With the pictures removed, retype the lines from the one holding "This screenshot has height=725, width=1083." through the end of the records, exactly as written.

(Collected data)
--------

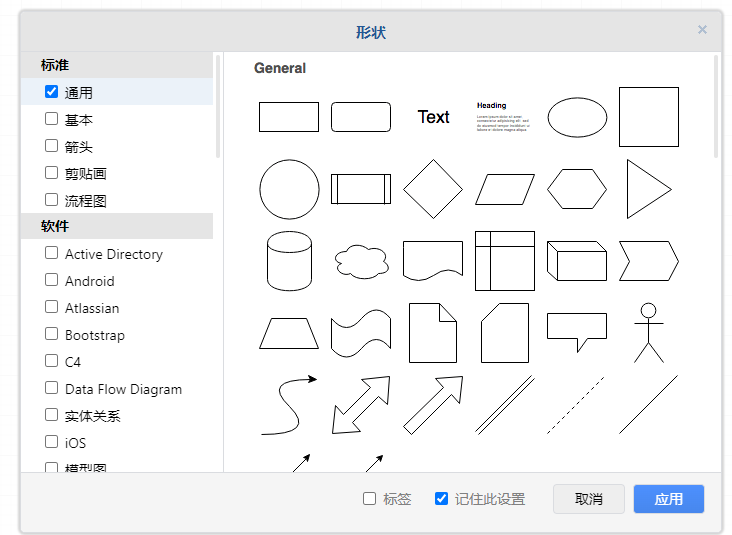Screen dimensions: 732x535
Task: Enable the 标签 checkbox
Action: click(x=370, y=499)
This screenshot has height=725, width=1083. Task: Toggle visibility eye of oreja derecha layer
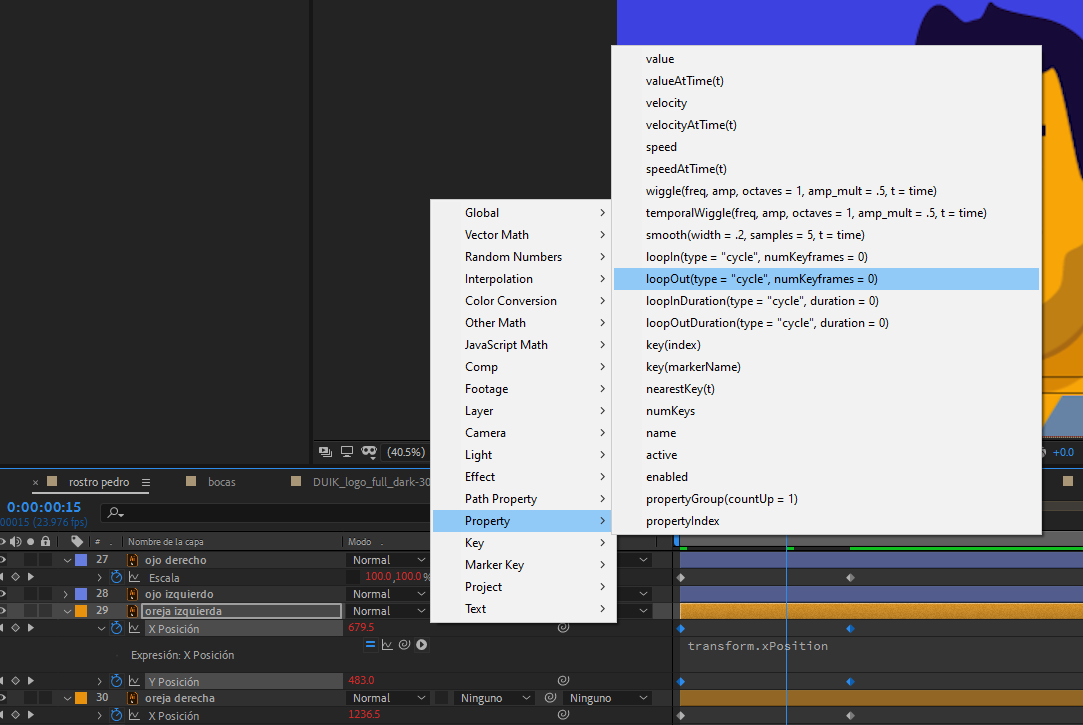click(x=4, y=698)
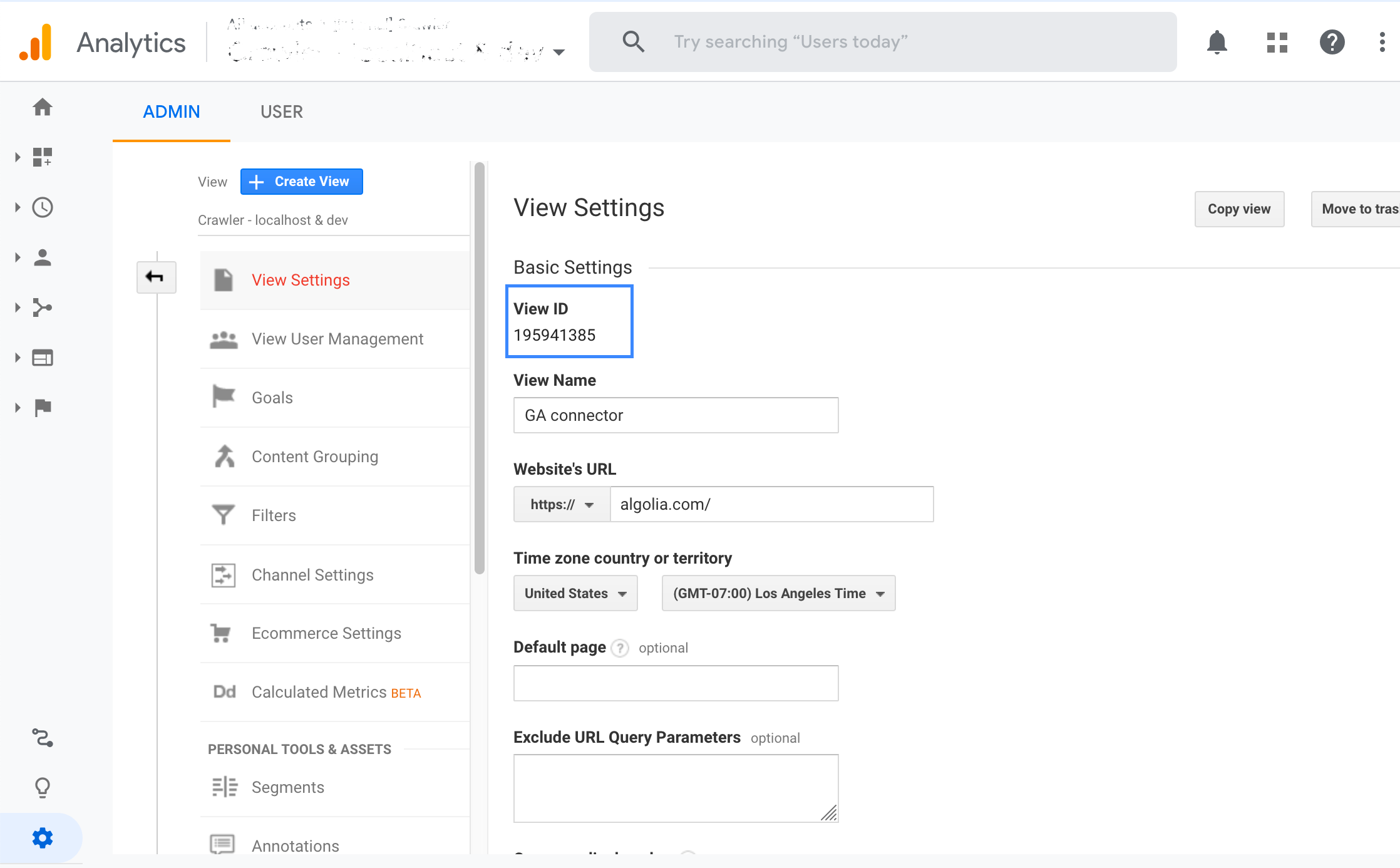This screenshot has height=868, width=1400.
Task: Click the Create View button
Action: [x=302, y=181]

--------

▶ Solution to this task:
This screenshot has height=725, width=1083. Task: Toggle visibility eye of oreja derecha layer
click(x=4, y=698)
This screenshot has height=868, width=1400.
Task: Click the Create View button
Action: [x=302, y=181]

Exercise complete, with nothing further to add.